Preuve de ce succès : lors des élections régionales organisées le 1er septembre dans deux autres Länder de l’Est de l’Allemagne, le parti d’extrême droite a obtenu des scores plus élevés auprès des 18-24 ans que le reste des électeurs : 38 % en Thuringe (contre 32,8 % pour l’ensemble des électeurs), 31 % en Saxe (contre 30,6 % pour l’ensemble), selon une étude d’Infratest Dimap.

– “La patrie d’abord” –

« Les jeunes sont l’assurance-vie d’un parti : le premier bulletin dans l’urne marque la biographie d’un électeur qui a de bonnes chances de continuer à voter pour eux par la suite », observe M. Hillje pour expliquer cette stratégie de conquête.

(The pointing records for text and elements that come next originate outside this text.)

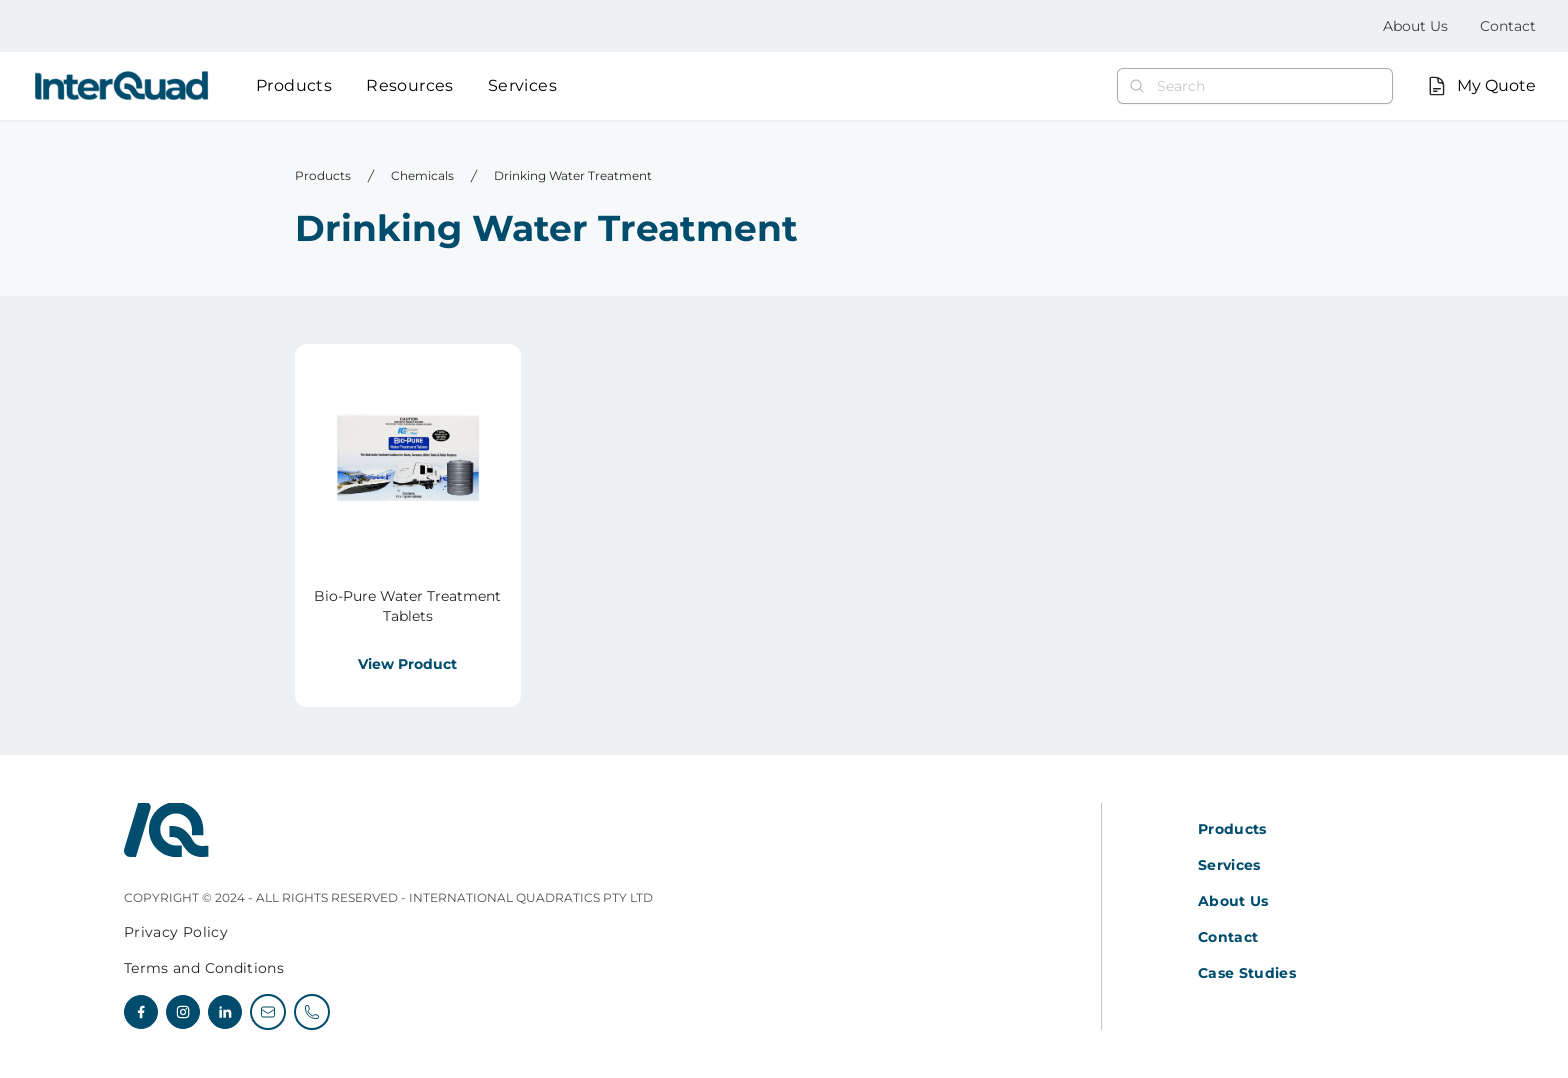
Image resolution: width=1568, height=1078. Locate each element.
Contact (1508, 26)
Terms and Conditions (204, 968)
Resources (410, 85)
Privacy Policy (176, 932)
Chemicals (422, 175)
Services (522, 85)
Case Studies (1247, 973)
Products (294, 85)
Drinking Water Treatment (573, 175)
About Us (1415, 26)
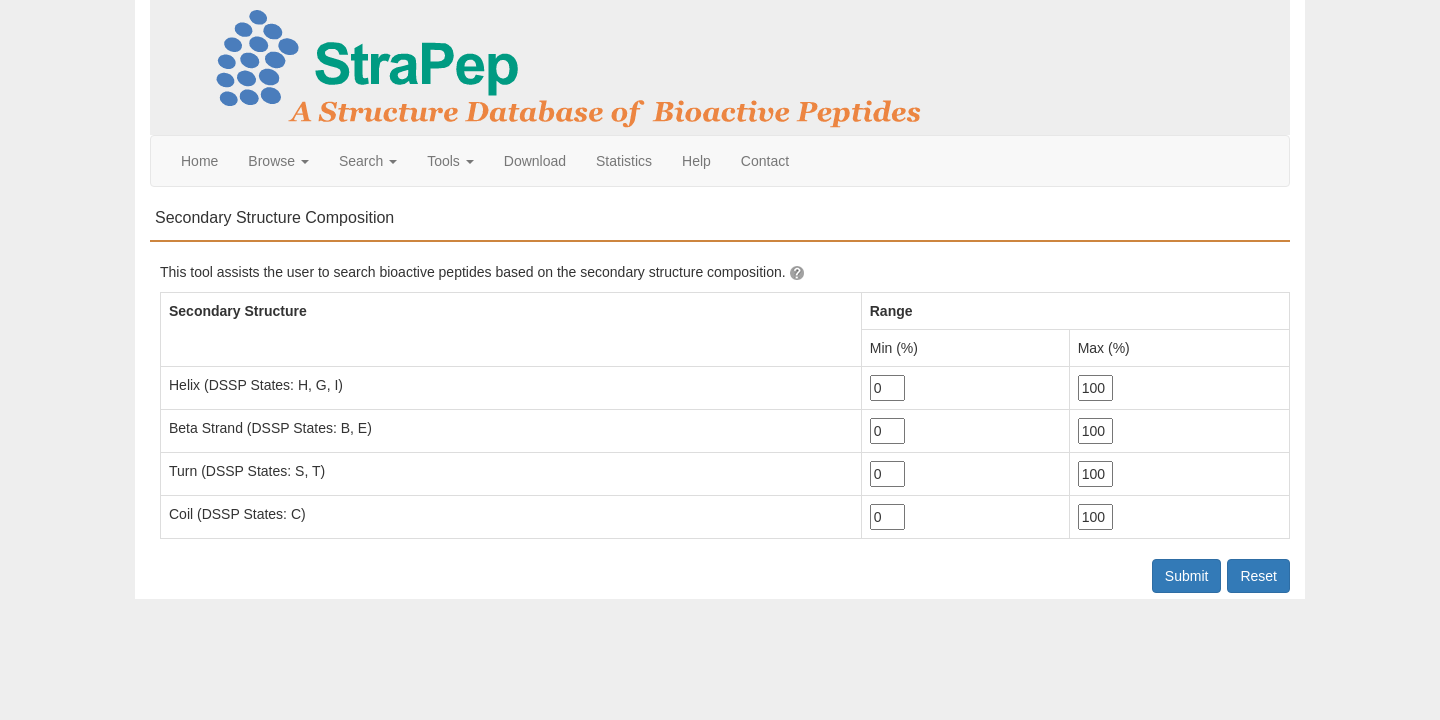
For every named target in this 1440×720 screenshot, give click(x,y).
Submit (1187, 576)
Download (535, 161)
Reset (1258, 576)
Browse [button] (278, 161)
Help (696, 161)
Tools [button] (450, 161)
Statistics (624, 161)
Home (199, 161)
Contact (765, 161)
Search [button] (368, 161)
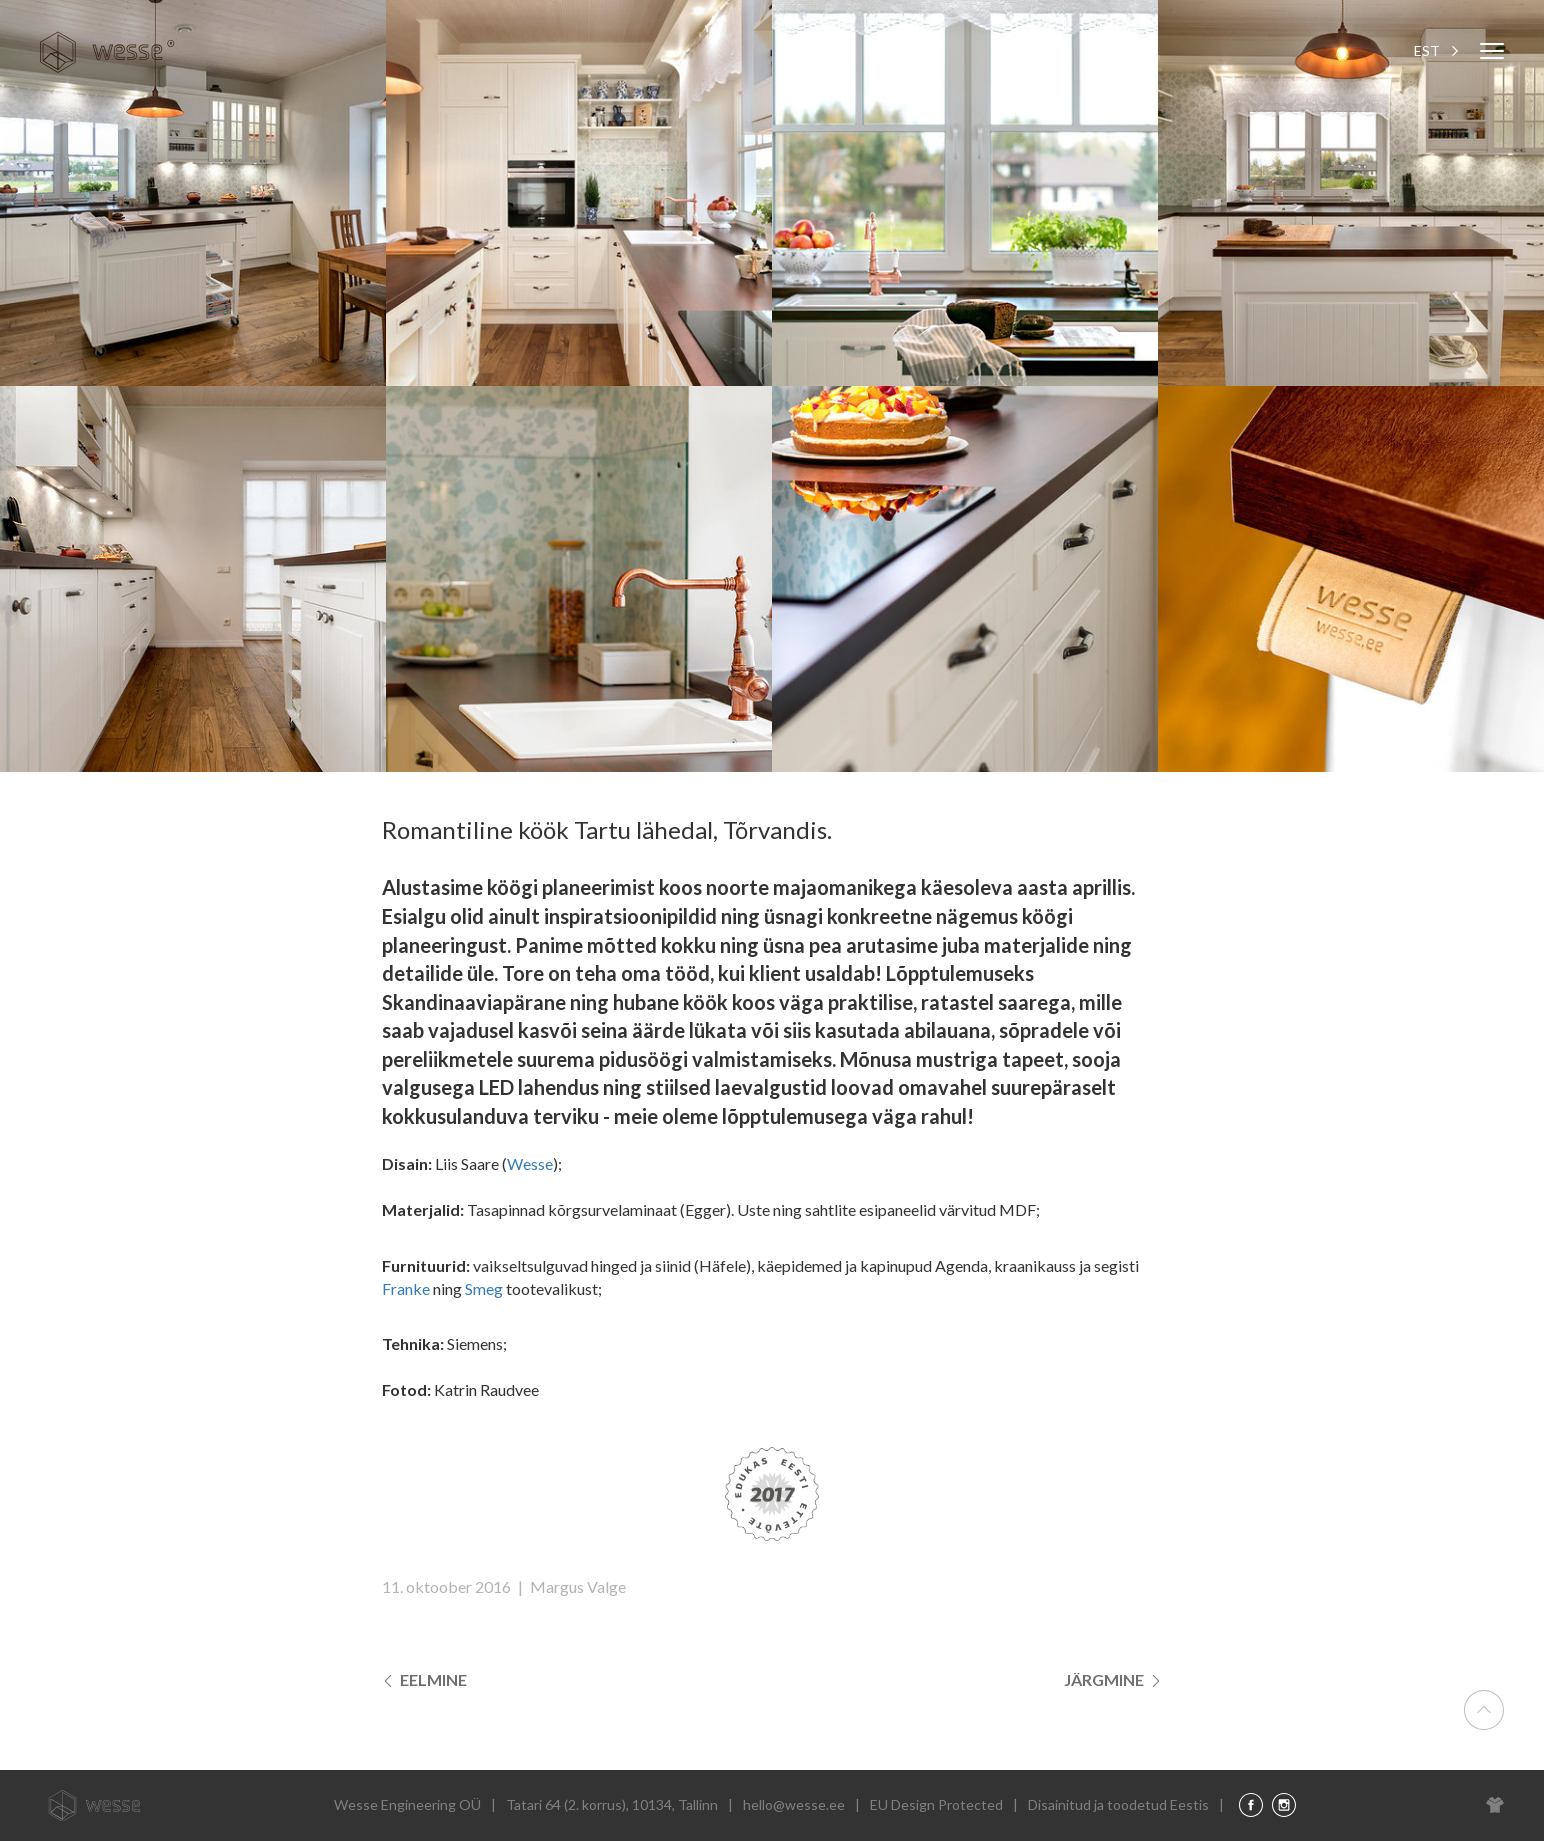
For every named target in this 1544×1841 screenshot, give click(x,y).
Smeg (484, 1288)
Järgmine (1113, 1679)
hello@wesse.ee (794, 1804)
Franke (406, 1288)
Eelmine (424, 1679)
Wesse (530, 1163)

Lors des élections dans le Brandebourg, l’AfD est au coude à coude dans les sondages avec les sociaux-démocrates du chancelier Olaf Scholz, qui gouvernent cette région de l’ex-RDA depuis la réunification.

Pour Max, 21 ans, qui refuse de donner son nom de famille, l’AfD, c’est « l’amour de la patrie avant tout ».

Avec un petit drapeau allemand en poche, lors du meeting d’Oranienburg, ce jeune commis-commercial prétend avoir converti ses parents, jusque-là abstinents, et ses grands-parents conservateurs.

« Ils ont remarqué que les choses n’allaient pas bien », dit-il, citant l’exemple de sa grand-mère de 72 ans, qui travaille comme infirmière pour compléter sa retraite, plus faible à l’est qu’à l’ouest du pays. « Elle travaille la nuit parce que cela lui rapporte plus d’argent », explique-t-il.

Jason Sowada, 14 ans, dont les parents votent social-démocrate, dit ne plus « se sentir en sécurité ». « Certains de mes amis, attaqués au couteau par des migrants, ont dû être hospitalisés », raconte-t-il. Jeremy Saleschke, 15 ans, se plaint de ne pas pouvoir étudier en classe : « la moitié des élèves ne parlent pas allemand », dit-il.

Eike Simonrinn, un étudiant de 21 ans qui a grandi à Oranienburg et qui participe à une petite contre-manifestation, s’inquiète de la popularité du parti auprès des jeunes : « Hier, j’ai rencontré des amis de mon ancienne école. L’AfD touche tout le monde, indépendamment du revenu ou de la classe sociale. »

– “Tracts devant les écoles” –

« Dans le Brandebourg », explique Anna-Sophie Heinze, professeure à l’université de Trèves, « l’AfD est le seul parti à distribuer des tracts devant les écoles. »

Le fer de lance auprès des jeunes est l’organisation « Junge Alternative » qui propose « des activités de loisirs, des soirées barbecue, des jeux ou du bowling, des excursions, pour recruter de nouveaux membres », observe-t-elle.

Le message adressé aux jeunes suit strictement la ligne du parti, créé en 2013 : rejet des réfugiés et de l’immigration, lois environnementales, soutien à l’Ukraine, critique des partis traditionnels considérés comme responsables de la stagnation économique du pays.

Certains responsables de l’AfD appellent à rompre avec la culture de repentir pour les crimes nazis, comme Björn Höcke, condamné à deux reprises pour avoir utilisé un slogan nazi : « Alles für Deutschland » (« Tout pour l’Allemagne »).

Des mots auxquels le jeune Jorn Paul Plewka souscrit car « il est important de faire quelque chose pour son pays », même si la référence historique est dérangeante.

En tout cas, le lycéen a apprécié sa récente visite au camp de concentration de Sachsenhausen, près d’Oranienburg, avec sa classe de deuxième année, car, dit-il, il est nécessaire « d’expliquer aux jeunes ce qui s’est passé là-bas ».